[Records from a collection]
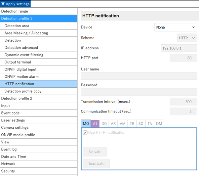Screen dimensions: 199x176
Task: Open Detection profile 2
Action: (x=17, y=99)
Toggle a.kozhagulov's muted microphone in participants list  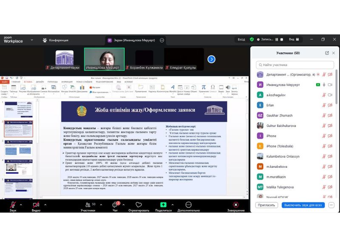click(324, 95)
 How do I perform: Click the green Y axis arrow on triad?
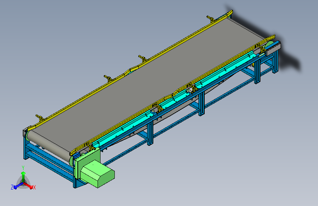coord(23,176)
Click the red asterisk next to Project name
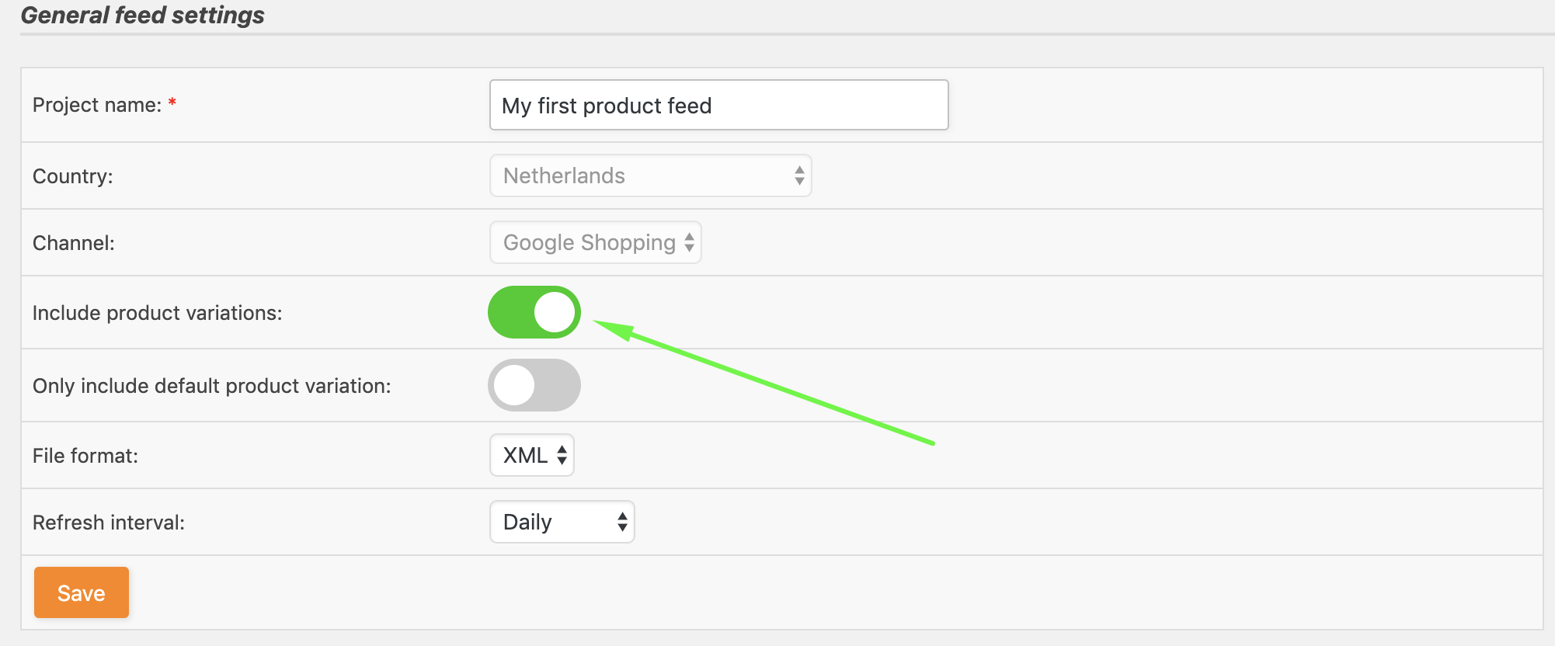The width and height of the screenshot is (1555, 646). (x=172, y=101)
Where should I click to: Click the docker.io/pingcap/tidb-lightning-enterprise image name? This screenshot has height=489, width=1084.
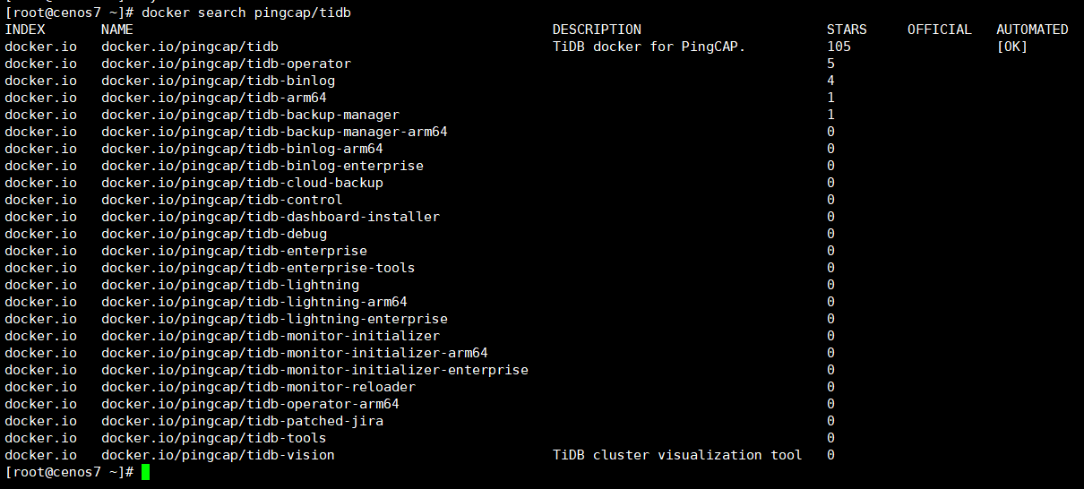coord(274,319)
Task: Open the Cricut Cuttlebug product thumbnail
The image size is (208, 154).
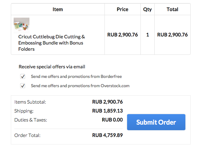Action: click(21, 25)
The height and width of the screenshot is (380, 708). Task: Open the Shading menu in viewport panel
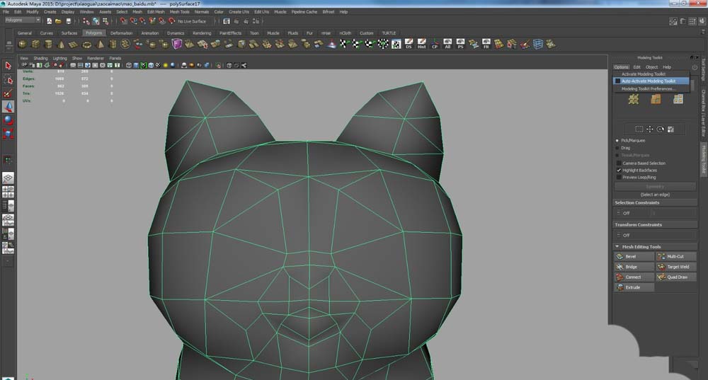pyautogui.click(x=40, y=58)
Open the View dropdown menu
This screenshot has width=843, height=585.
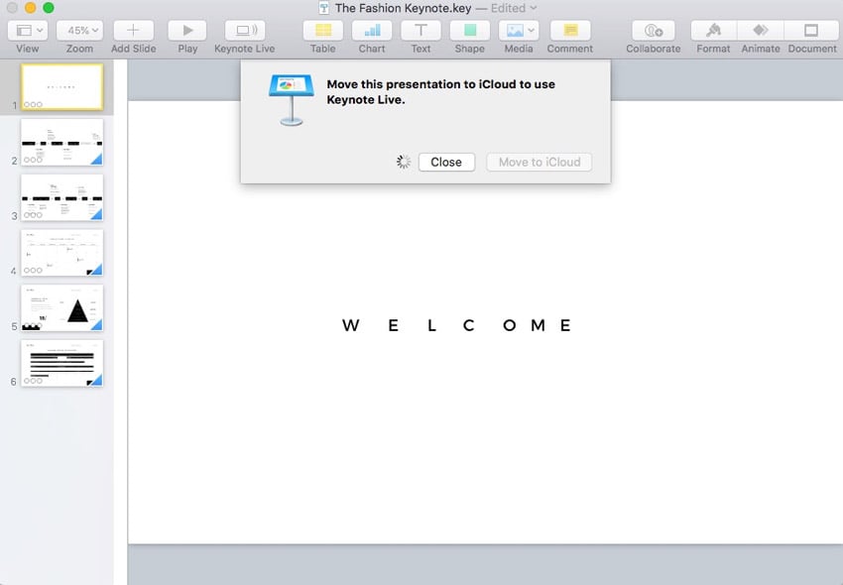tap(28, 31)
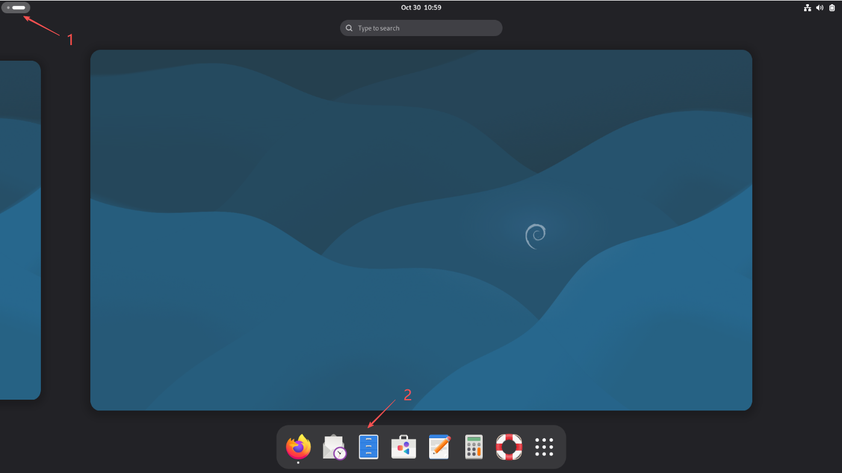Image resolution: width=842 pixels, height=473 pixels.
Task: Click the Debian swirl logo on wallpaper
Action: tap(535, 236)
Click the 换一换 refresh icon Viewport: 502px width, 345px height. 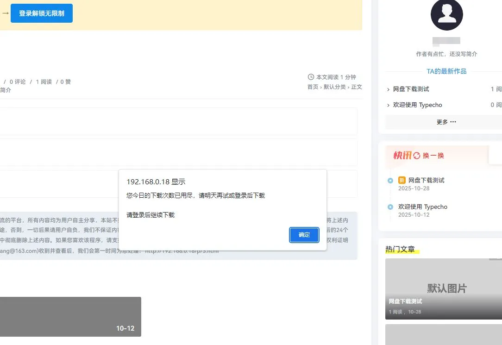point(417,156)
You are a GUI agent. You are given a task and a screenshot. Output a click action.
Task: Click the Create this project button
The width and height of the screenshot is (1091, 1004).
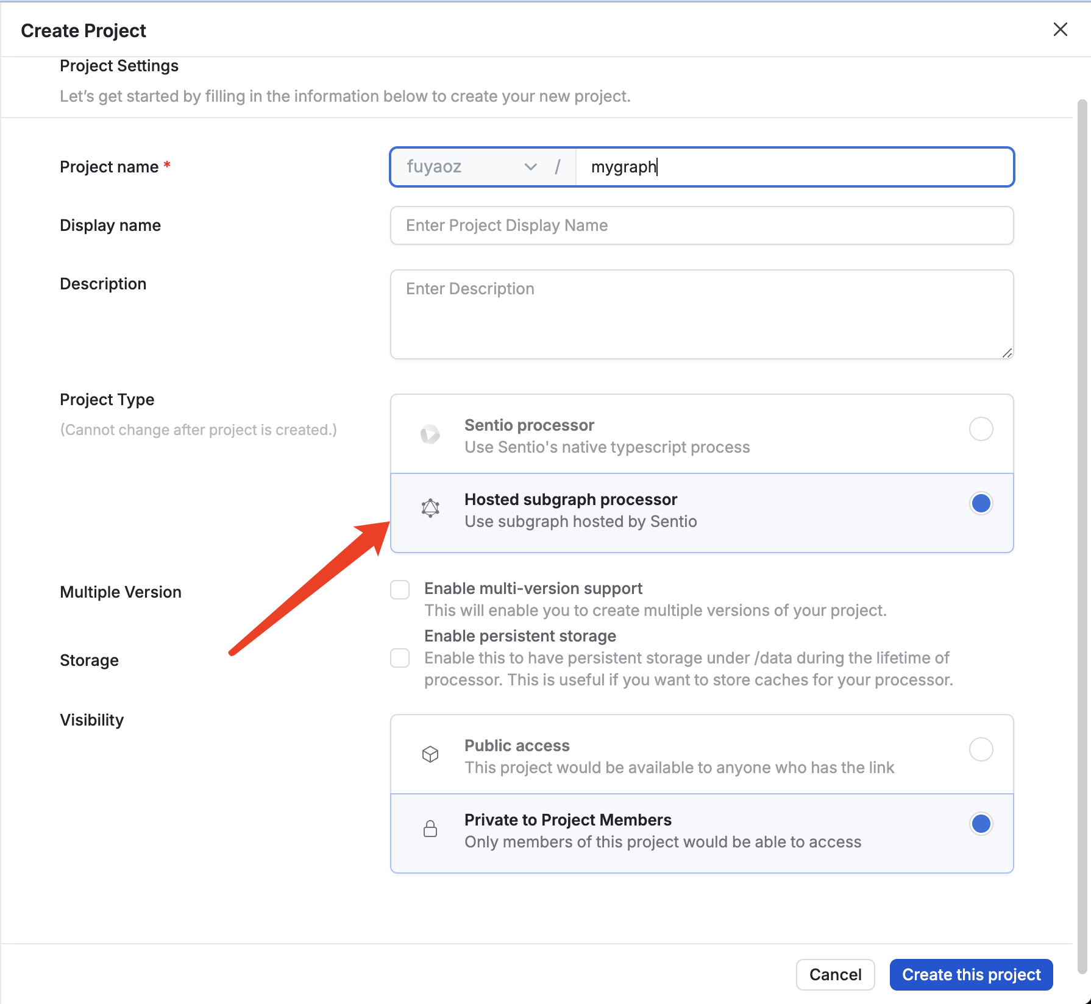[x=971, y=975]
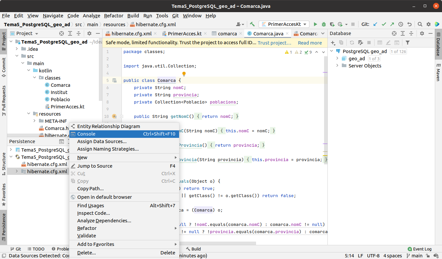Click the Trust project… link
Screen dimensions: 442x259
(274, 43)
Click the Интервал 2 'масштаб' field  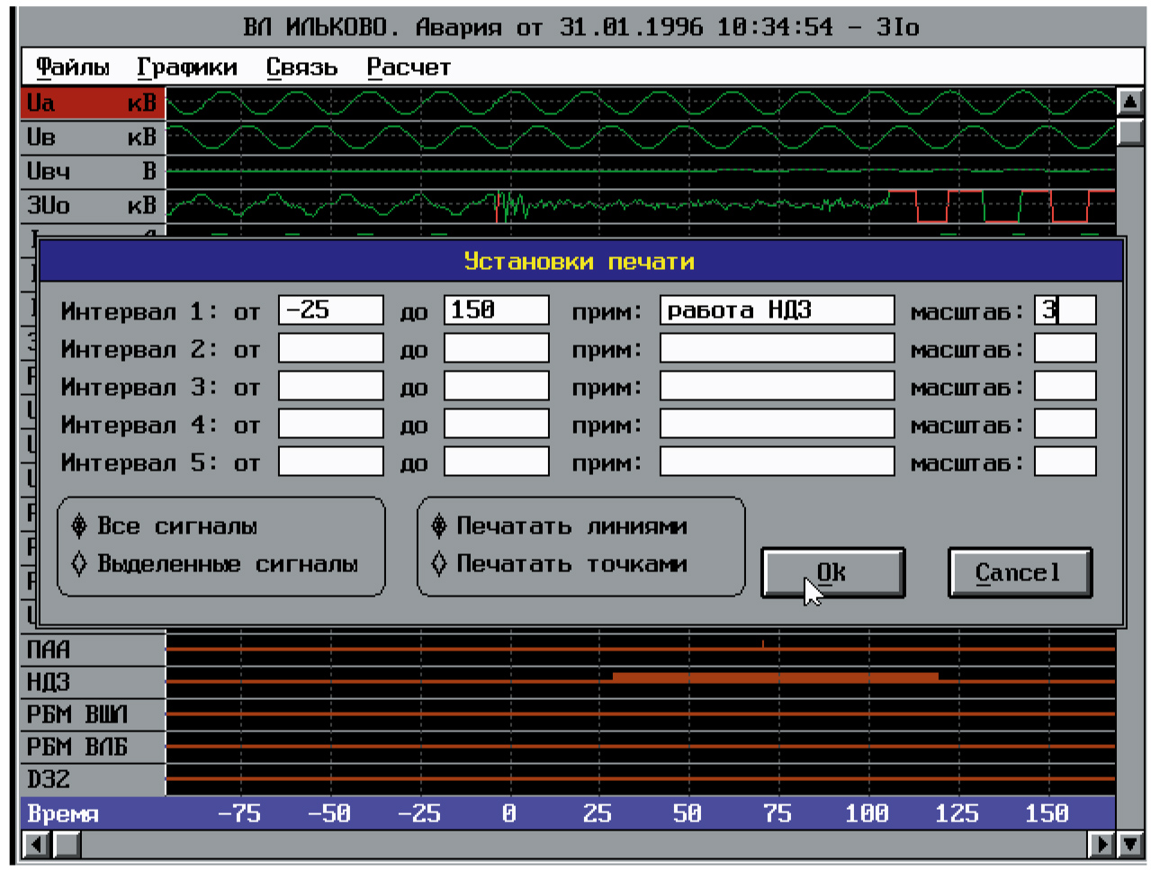(1065, 348)
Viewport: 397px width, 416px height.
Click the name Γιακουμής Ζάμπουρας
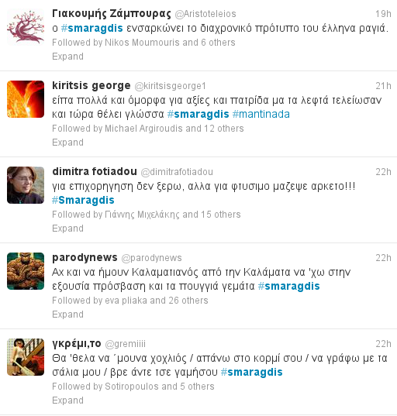click(x=112, y=13)
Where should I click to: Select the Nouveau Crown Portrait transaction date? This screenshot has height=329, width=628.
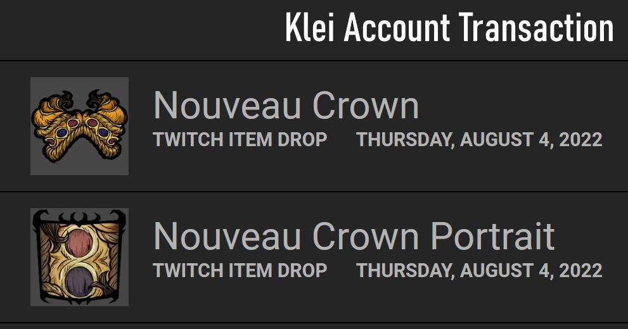tap(480, 271)
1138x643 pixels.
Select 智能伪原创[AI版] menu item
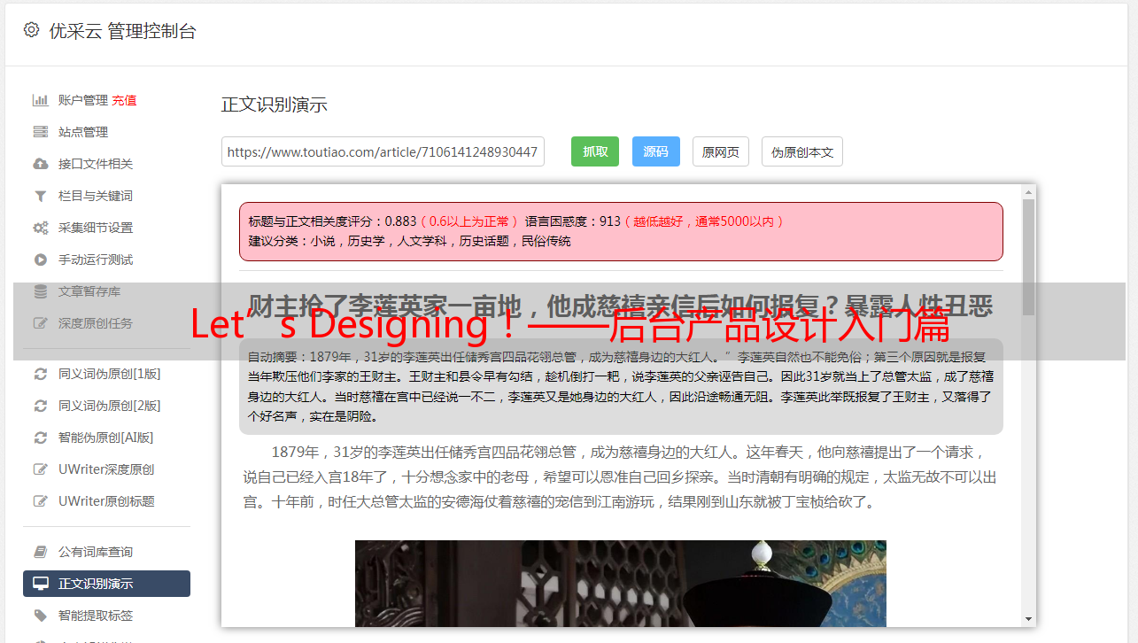pos(106,438)
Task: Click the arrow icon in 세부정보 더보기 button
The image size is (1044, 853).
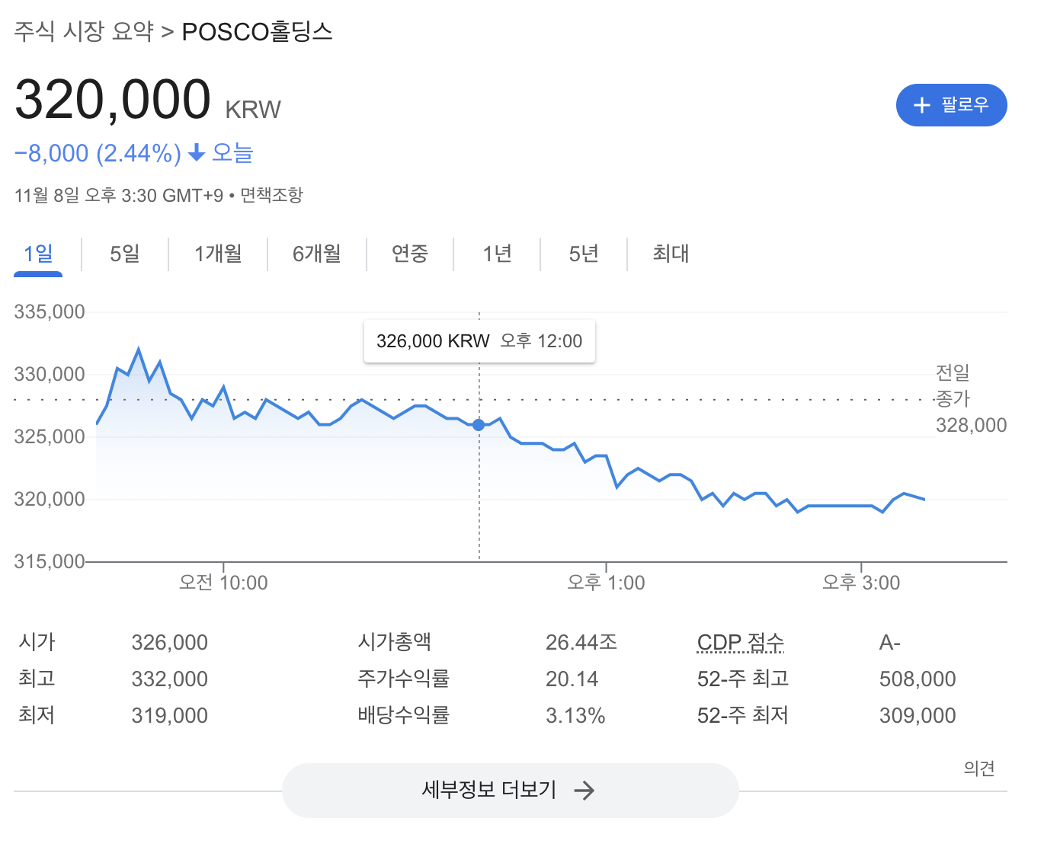Action: pos(585,791)
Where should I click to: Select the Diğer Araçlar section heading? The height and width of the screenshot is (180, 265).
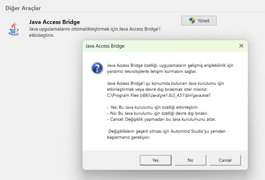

YOUR ASSIGNMENT: Once you have identified the lines above that contain "button", copy each of them.

SOLUTION FOR THIS TASK:
Task: Click the Create this project button
Task: Click the arrow icon in 세부정보 더보기 button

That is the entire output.